[Data for processing]

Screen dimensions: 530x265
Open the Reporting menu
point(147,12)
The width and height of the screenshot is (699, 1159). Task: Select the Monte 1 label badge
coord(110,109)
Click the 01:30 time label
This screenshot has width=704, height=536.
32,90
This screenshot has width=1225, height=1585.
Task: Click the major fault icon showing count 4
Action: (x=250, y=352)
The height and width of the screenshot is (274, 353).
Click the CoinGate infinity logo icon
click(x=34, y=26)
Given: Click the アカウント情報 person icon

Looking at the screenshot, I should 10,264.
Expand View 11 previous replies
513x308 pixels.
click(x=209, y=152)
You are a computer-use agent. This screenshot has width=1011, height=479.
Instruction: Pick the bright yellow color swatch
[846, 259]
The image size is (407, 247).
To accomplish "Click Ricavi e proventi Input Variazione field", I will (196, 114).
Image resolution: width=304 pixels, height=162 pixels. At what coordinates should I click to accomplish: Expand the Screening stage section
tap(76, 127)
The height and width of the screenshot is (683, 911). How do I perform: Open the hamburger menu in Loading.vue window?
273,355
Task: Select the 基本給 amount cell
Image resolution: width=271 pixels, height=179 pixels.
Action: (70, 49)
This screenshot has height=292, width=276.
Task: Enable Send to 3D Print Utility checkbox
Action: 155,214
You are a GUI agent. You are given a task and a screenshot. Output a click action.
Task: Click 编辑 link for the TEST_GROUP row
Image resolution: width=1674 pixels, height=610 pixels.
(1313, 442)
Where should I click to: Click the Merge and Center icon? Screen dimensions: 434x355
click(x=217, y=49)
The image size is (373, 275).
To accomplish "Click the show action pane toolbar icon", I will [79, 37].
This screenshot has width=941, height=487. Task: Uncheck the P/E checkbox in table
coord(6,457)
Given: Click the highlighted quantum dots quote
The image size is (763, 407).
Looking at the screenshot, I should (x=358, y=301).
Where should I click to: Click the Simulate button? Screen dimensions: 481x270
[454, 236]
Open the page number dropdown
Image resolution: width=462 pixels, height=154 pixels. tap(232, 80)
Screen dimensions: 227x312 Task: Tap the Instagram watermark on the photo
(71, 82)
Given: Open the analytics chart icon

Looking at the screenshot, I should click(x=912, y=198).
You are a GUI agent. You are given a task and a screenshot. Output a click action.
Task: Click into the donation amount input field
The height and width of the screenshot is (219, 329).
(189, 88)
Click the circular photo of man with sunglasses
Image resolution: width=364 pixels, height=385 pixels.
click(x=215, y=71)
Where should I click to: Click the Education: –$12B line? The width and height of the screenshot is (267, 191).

[/Data for processing]

:: Work to complete ::
Set down the preceding data verbatim. Every line belongs in the copy.

:: Written answer ::
Screen dimensions: 530x265
Open the Reporting menu
point(147,12)
The width and height of the screenshot is (699, 1159). Task: Select the Monte 1 label badge
coord(110,109)
Click the 01:30 time label
This screenshot has width=704, height=536.
32,90
This screenshot has width=1225, height=1585.
Task: Click the major fault icon showing count 4
Action: (x=250, y=352)
The height and width of the screenshot is (274, 353).
Click the CoinGate infinity logo icon
click(x=34, y=26)
Given: Click the アカウント情報 person icon

Looking at the screenshot, I should 10,264.
Expand View 11 previous replies
513x308 pixels.
click(x=209, y=152)
You are a computer-use agent. This screenshot has width=1011, height=479.
Instruction: Pick the bright yellow color swatch
[846, 259]
The image size is (407, 247).
To accomplish "Click Ricavi e proventi Input Variazione field", I will (196, 114).
Image resolution: width=304 pixels, height=162 pixels. At what coordinates should I click to accomplish: Expand the Screening stage section
tap(76, 127)
The height and width of the screenshot is (683, 911). How do I perform: Open the hamburger menu in Loading.vue window?
273,355
Task: Select the 基本給 amount cell
Image resolution: width=271 pixels, height=179 pixels.
Action: (70, 49)
This screenshot has height=292, width=276.
Task: Enable Send to 3D Print Utility checkbox
Action: 155,214
You are a GUI agent. You are given a task and a screenshot. Output a click action.
Task: Click 编辑 link for the TEST_GROUP row
Image resolution: width=1674 pixels, height=610 pixels.
(1313, 442)
Where should I click to: Click the Merge and Center icon? Screen dimensions: 434x355
click(x=217, y=49)
The image size is (373, 275).
To accomplish "Click the show action pane toolbar icon", I will [79, 37].
This screenshot has width=941, height=487. Task: Uncheck the P/E checkbox in table
coord(6,457)
Given: Click the highlighted quantum dots quote
The image size is (763, 407).
Looking at the screenshot, I should (x=358, y=301).
Where should I click to: Click the Simulate button? Screen dimensions: 481x270
[454, 236]
Open the page number dropdown
Image resolution: width=462 pixels, height=154 pixels. tap(232, 80)
Screen dimensions: 227x312 Task: Tap the Instagram watermark on the photo
(71, 82)
Given: Open the analytics chart icon

Looking at the screenshot, I should click(x=912, y=198).
You are a GUI agent. You are given a task and a screenshot. Output a click action.
Task: Click into the donation amount input field
The height and width of the screenshot is (219, 329).
(189, 88)
Click the circular photo of man with sunglasses
Image resolution: width=364 pixels, height=385 pixels.
click(x=215, y=71)
Where should I click to: Click the Education: –$12B line? The width and height of the screenshot is (267, 191).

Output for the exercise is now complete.